Install External Libraries and Kernels in Notebook Instances - Amazon SageMaker

Install External Libraries and Kernels in Notebook Instances

Amazon SageMaker notebook instances come with multiple environments already installed. These environments contain Jupyter kernels and Python packages including: scikit, Pandas, NumPy, TensorFlow, and MXNet. These environments, along with all files in the sample-notebooks folder, are refreshed when you stop and start a notebook instance. You can also install your own environments that contain your choice of packages and kernels.

The different Jupyter kernels in Amazon SageMaker notebook instances are separate conda environments. For information about conda environments, see Managing environments in the Conda documentation.

Install custom environments and kernels on the notebook instance's Amazon EBS volume.
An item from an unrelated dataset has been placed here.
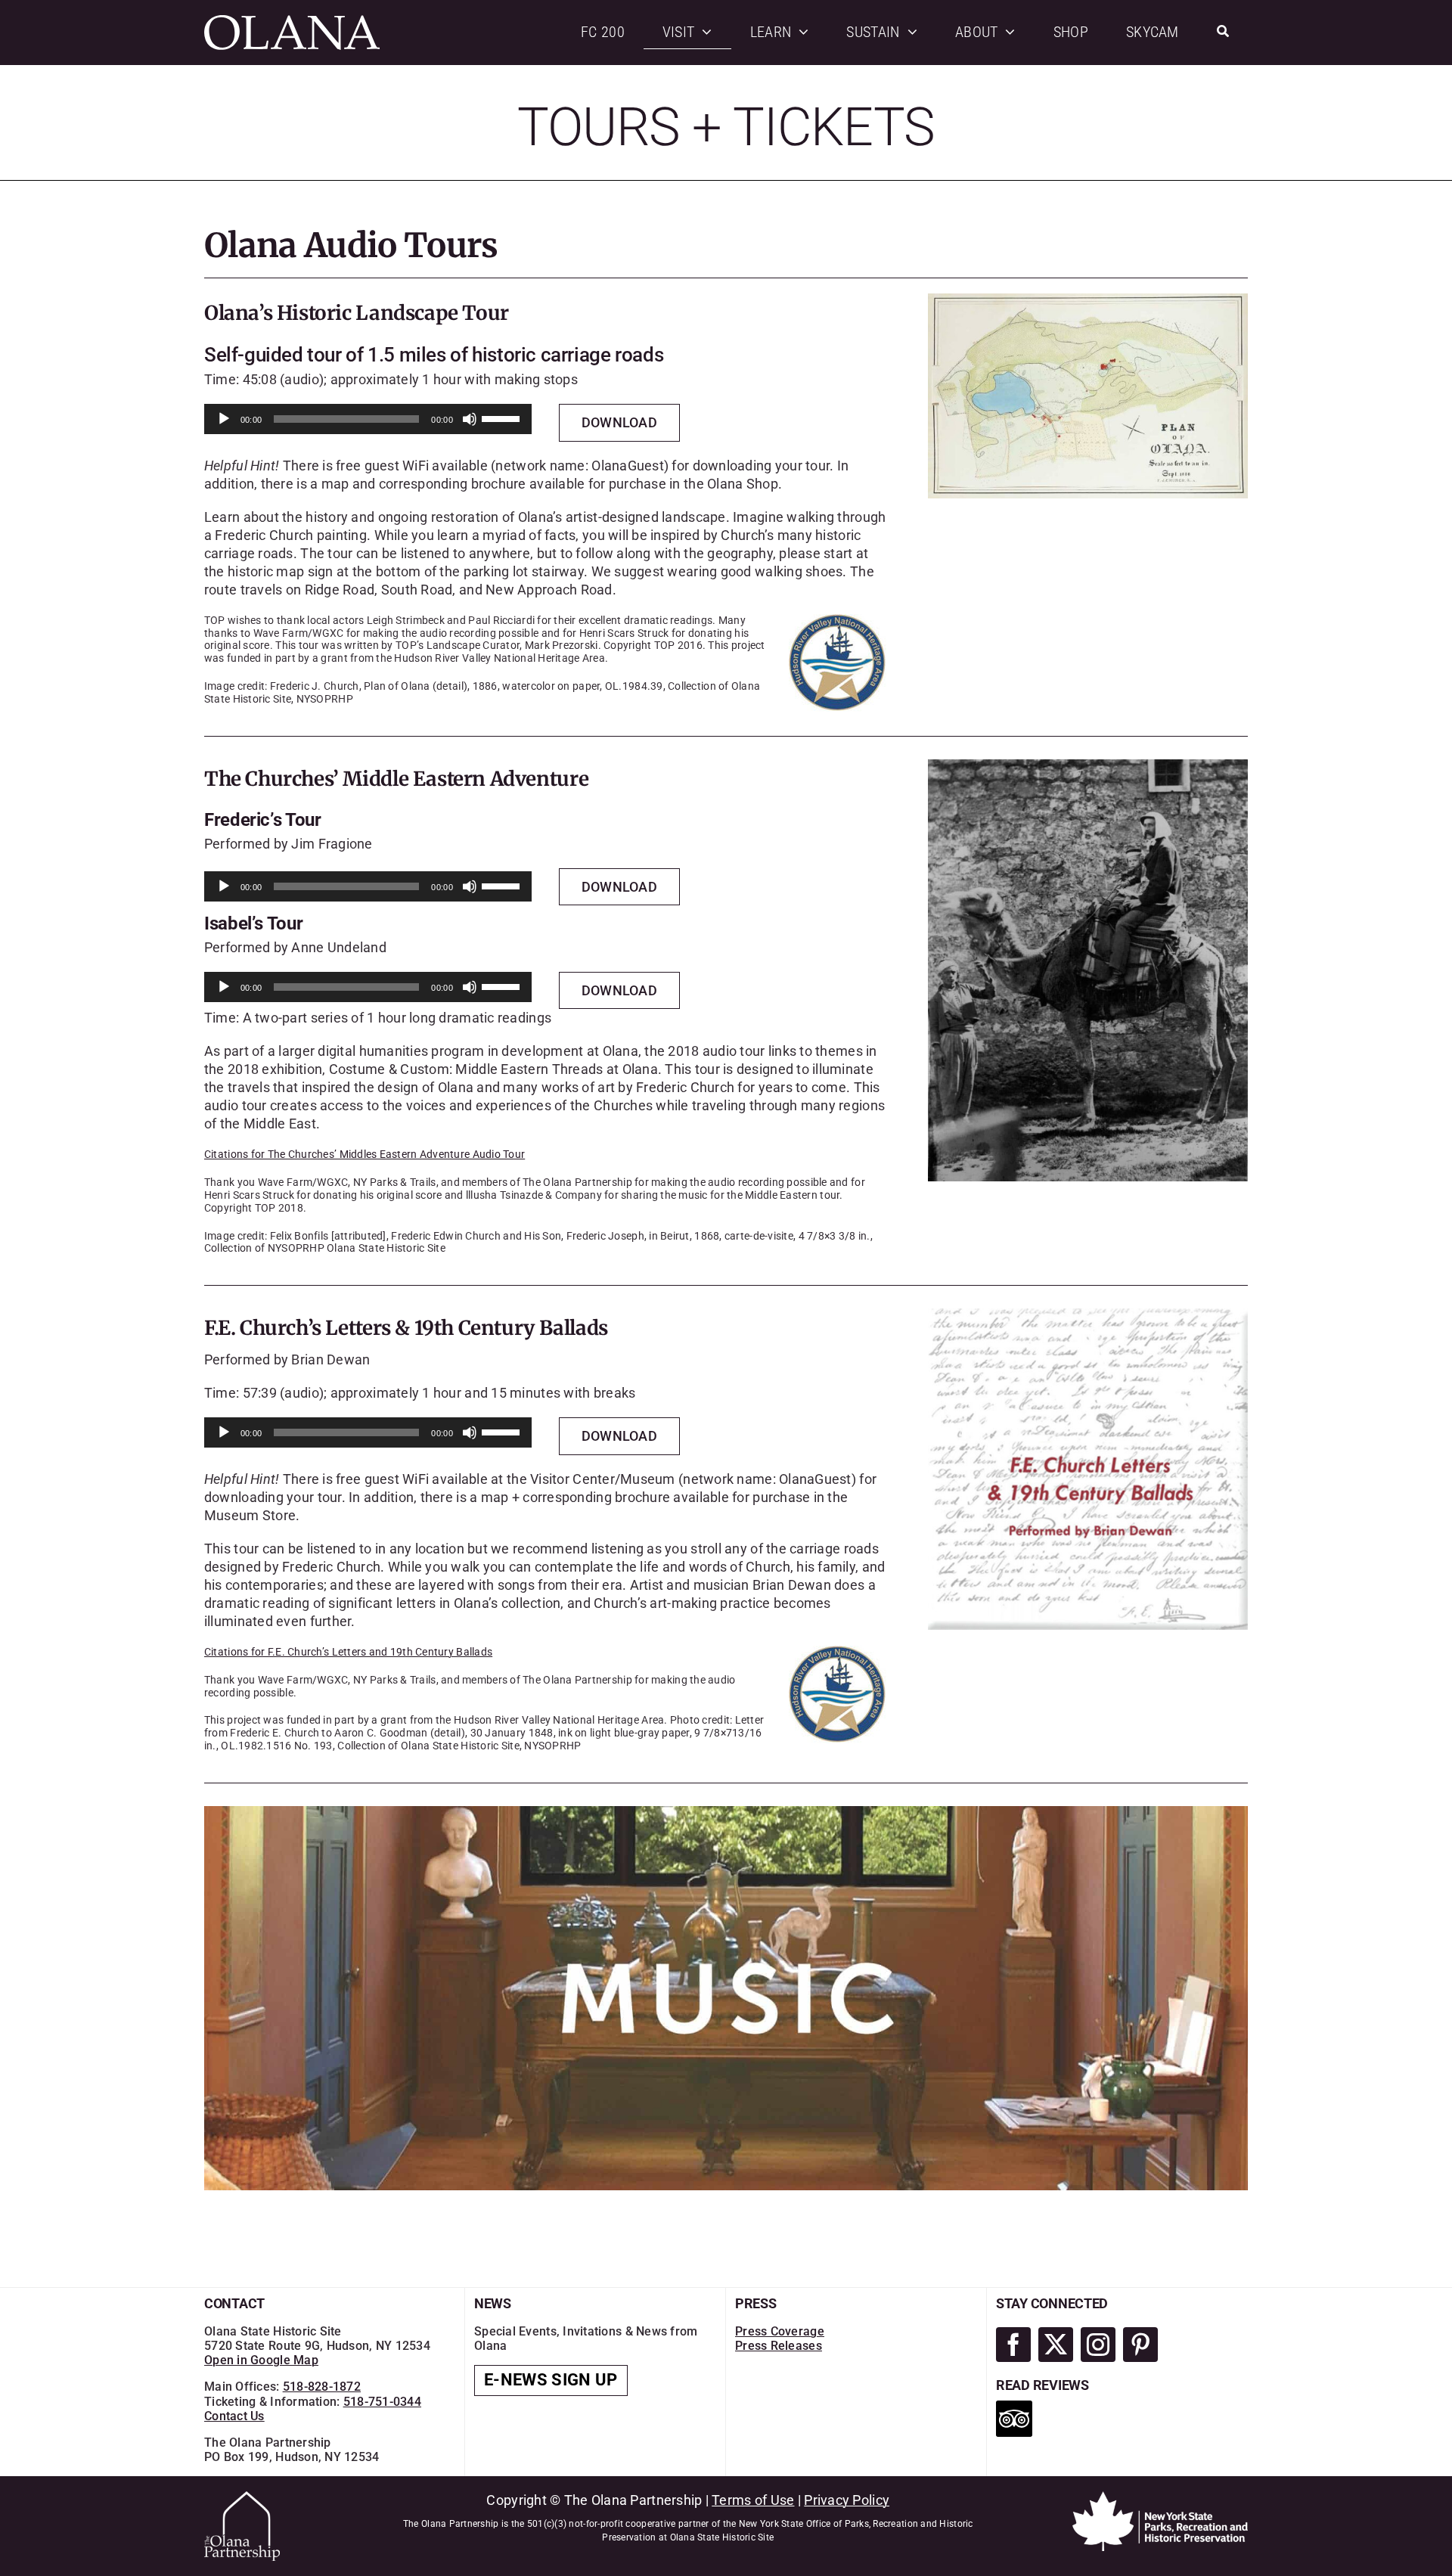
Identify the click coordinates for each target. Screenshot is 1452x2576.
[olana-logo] (292, 21)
This ensures that they persist when you stop and restart the notebook instance, and that any external libraries you install are not updated by Amazon SageMaker. To do that, use a lifecycle configuration that includes both a script that runs when you create the notebook instance (on-create) and a script that runs each time you restart the notebook instance (on-start). For more information about using notebook instance lifecycle configurations, see Customize a Notebook Instance Using a Lifecycle Configuration Script. There is a GitHub repository that contains sample lifecycle configuration scripts at SageMaker Notebook Instance Lifecycle Config Samples.

The examples at https://github.com/aws-samples/amazon-sagemaker-notebook-instance-lifecycle-config-samples/blob/master/scripts/persistent-conda-ebs/on-create.sh and https://github.com/aws-samples/amazon-sagemaker-notebook-instance-lifecycle-config-samples/blob/master/scripts/persistent-conda-ebs/on-start.sh show the best practice for installing environments and kernels on a notebook instance. The on-create script installs the ipykernel library so that you can use create custom environments as Jupyter kernels, and then uses pip install and conda install to install libraries. You can adapt the script to create custom envronments and install libraries that you want. Amazon SageMaker does not update these libraries when you stop and restart the notebook instance, so you can ensure that your custom environment has specific versions of libraries that you want. The on-start script installs any custom environments that you create as Jupyter kernels, so that they appear in the dropdown list in the Jupyter New menu.